Black women have more maternal cardiac arrest – 03/14/2023 – Equilibrium

Black women have more maternal cardiac arrest – 03/14/2023 – Equilibrium

[ad_1]

A study published this Monday (13) shows that cardiac arrest during labor, despite being a rare occurrence, is more common in black women than in parturients of other ethnicities. While the overall rate is 13.4 per 100,000 women, among black women the frequency rises to 25.5 per 100,000.

The increased chances could be explained by hypertension, a risk factor for cardiac arrest, and more common among black women. However, the researchers claim that when correcting the data, the differences still remain, according to previous experience from other scientific studies. This suggests that the cause is precarious access to health services. Scientists argue that treating the population more equitably can narrow disparities like these.

Developed by researchers from the CDC (Center for Disease Control and Prevention) in the United States, the study investigated 10,921,784 medical records of women in labor. Documents between 2017 and 2019 available in the public database of health plan users, the National Inpatient Sample, were analyzed.

Inequity in treatment based on race is not an uncommon problem. A study published in 2016 shows that both lay people and doctors and medical students believe that there is a biological difference in the way black people and white people perceive pain.

Among the lay population, about 22% believed in phrases such as “black people have thicker skin”, while among medical students this number could reach 15% depending on the graduation period. According to the study, this mistaken belief results, for example, in the lower prescription of analgesics for black people with peripheral fractures compared to white people with the same conditions. Black children with appendicitis also received less painkillers than white children with equivalent levels of pain.

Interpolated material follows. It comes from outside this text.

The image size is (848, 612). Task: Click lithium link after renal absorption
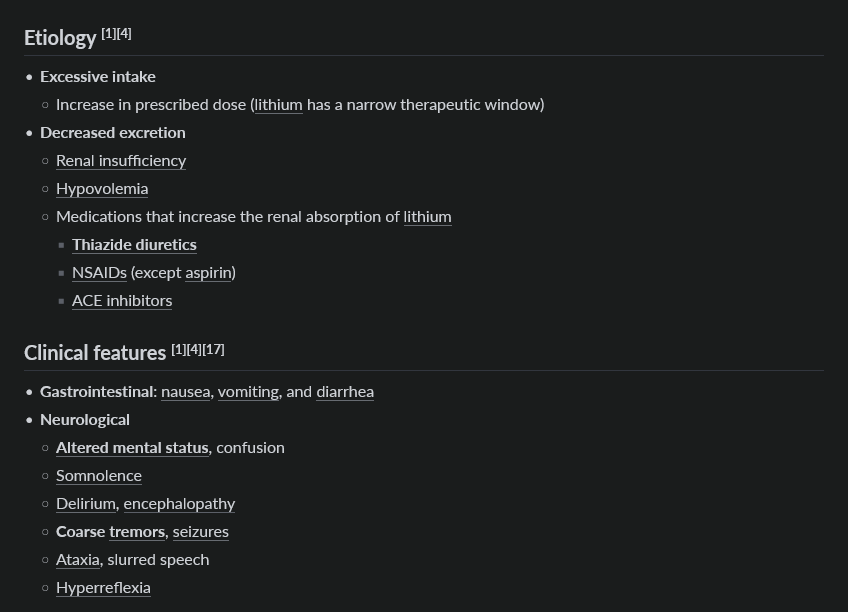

In Brazil, a 2017 survey by the Oswaldo Cruz Foundation showed that black women are more likely to suffer obstetric violence, such as being denied the presence of a companion during childbirth or undergoing episiotomy without the use of anesthesia.

The new study, published in the Annals of Internal Medicine, also reveals that maternal cardiac arrest was more common among pregnant women using Medicare or Medicaid, health plans managed by the US government aimed at elderly or low-income people.

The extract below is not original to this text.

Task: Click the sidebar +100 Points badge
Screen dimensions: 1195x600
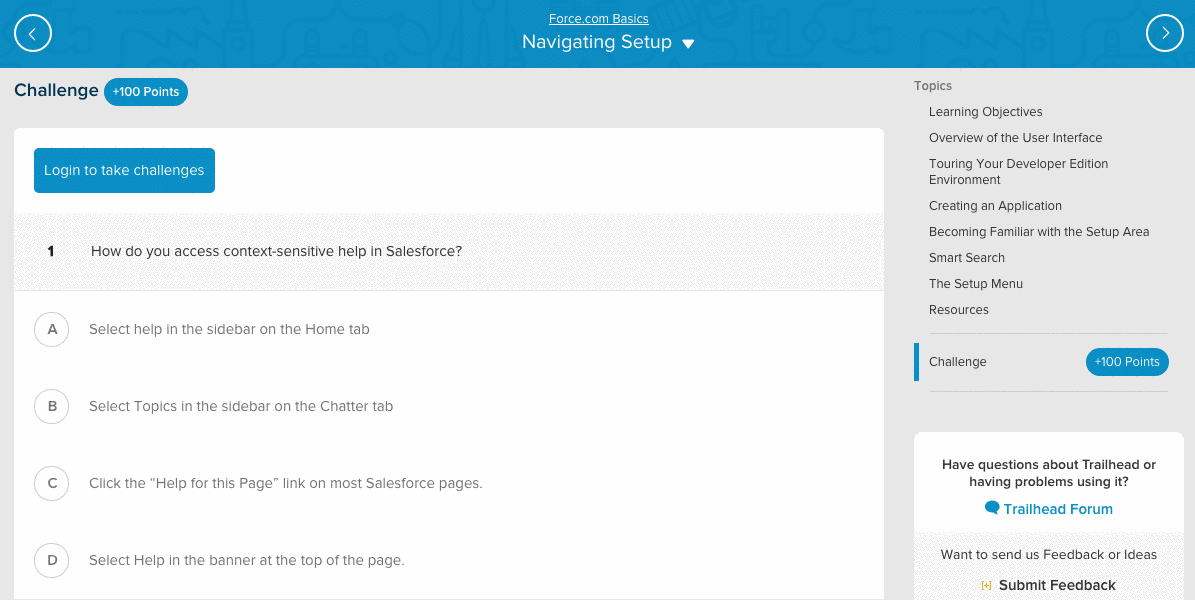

For the doctor in obstetrics and gynecology and responsible for the high-risk pregnancy ward at the Hospital das Clínicas da USP (University of São Paulo), Maria Rita de Figueiredo Lemos Bortolotto, the prenatal care offered to pregnant women by the SUS (Sistema Único de Health) is an opportunity to get around this problem in Brazil, especially if you take into account that most pregnant women are young and, therefore, have a great chance of survival if properly treated.

The study also points out that maternal cardiac arrest occurs with a frequency 34% higher than previously estimated. Between 1998 and 2011, the rate among pregnant women was 1 in every 12,000 hospitalizations. However, an analysis carried out between 2017 and 2019 points to a frequency of 1 in 9 thousand.

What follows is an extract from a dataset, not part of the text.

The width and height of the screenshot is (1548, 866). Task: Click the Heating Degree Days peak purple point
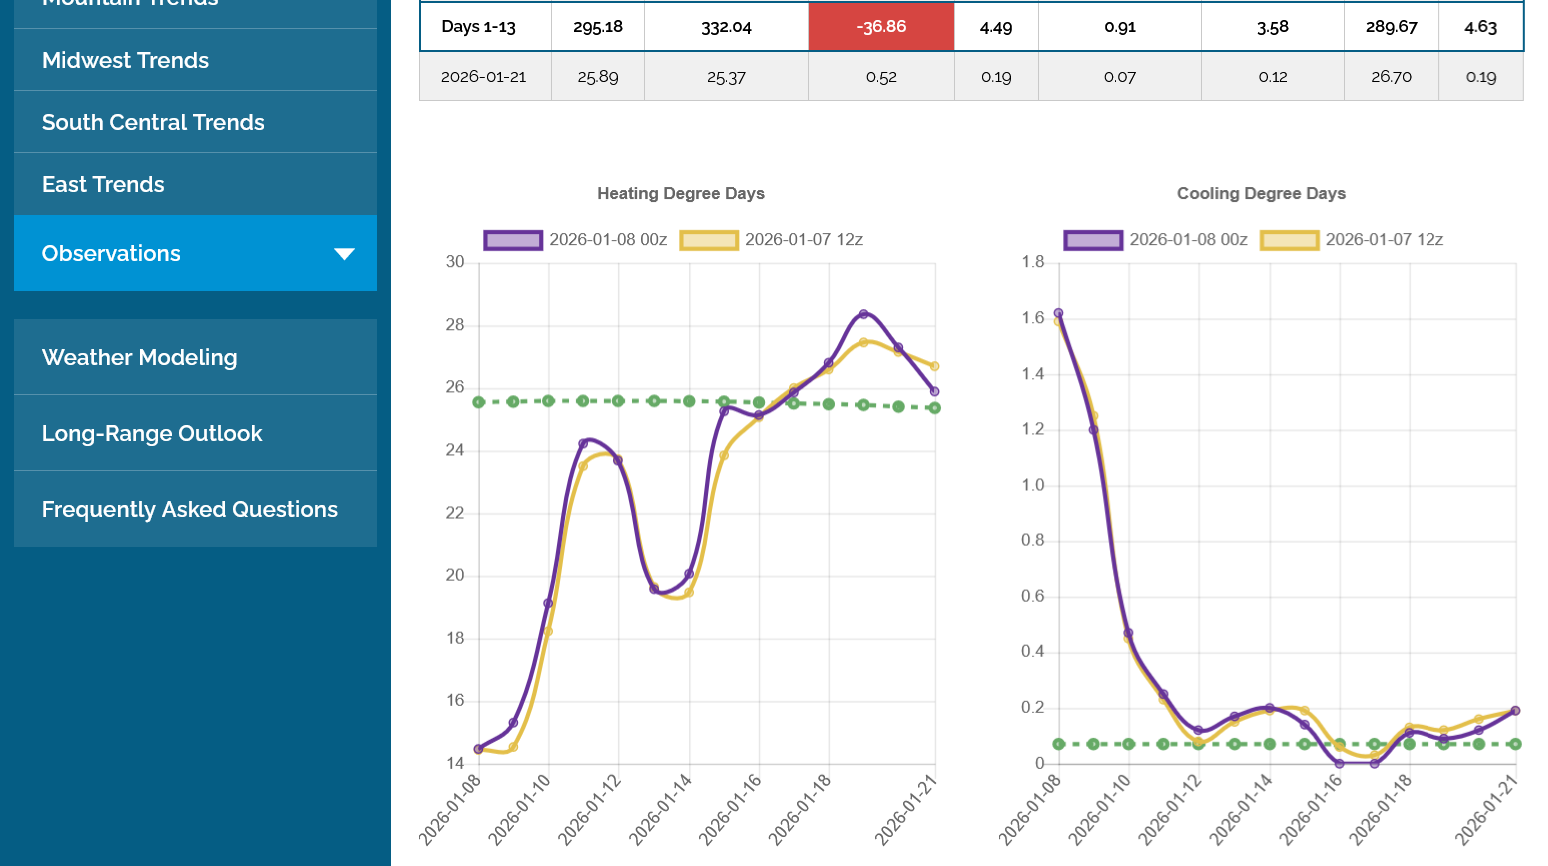(x=864, y=314)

Regina Coeli Marques de Carvalho, physician at the General Hospital of Fortaleza and scientific director of the Department of Women’s Cardiology at the SBC (Brazilian Society of Cardiology), says that this number reflects a change in the causes of maternal death in developing countries. Before directly related to pregnancy, as in cases of hemorrhage, today they are mainly indirect and associated with pre-existing diseases.

This can be partially explained by the older age at which women are becoming pregnant. The average of pregnant women who suffered cardiac arrest was 31.1 years old, a higher number than that of mothers who did not have this intercurrence, whose average age was 28.4.

Even uncommon, the cases worry doctors. The Pregnancy and Family Planning Manual for Women with Heart Disease from the SBC defines the occurrence as “one of the most dramatic and challenging situations in the emergency room”.

Despite this, Bortolotto says that the unpublished survival numbers are encouraging. The study points out that only 31.4% of cases in pregnant women are fatal. This rate in adults can reach 75%.

The work also indicates that the phenomenon is more frequent in pregnant women with other medical conditions, such as amniotic fluid embolism, a rare coagulopathy that is difficult to diagnose, which can lead to occurrence in 3 out of 10 women.

According to the SBC manual, maternal cardiorespiratory arrest is preceded by cardiovascular changes that can be diagnosed during prenatal care. The institution suggests that physicians be trained to recognize these conditions and that patients be classified according to severity – even those at low risk should be accompanied by a cardiologist during childbirth planning.

Experts say that prenatal care with a multidisciplinary approach to pregnancy, associating general practitioners, obstetricians, cardiologists and intensivists, is the best way to prevent and treat risky diseases for women in labor.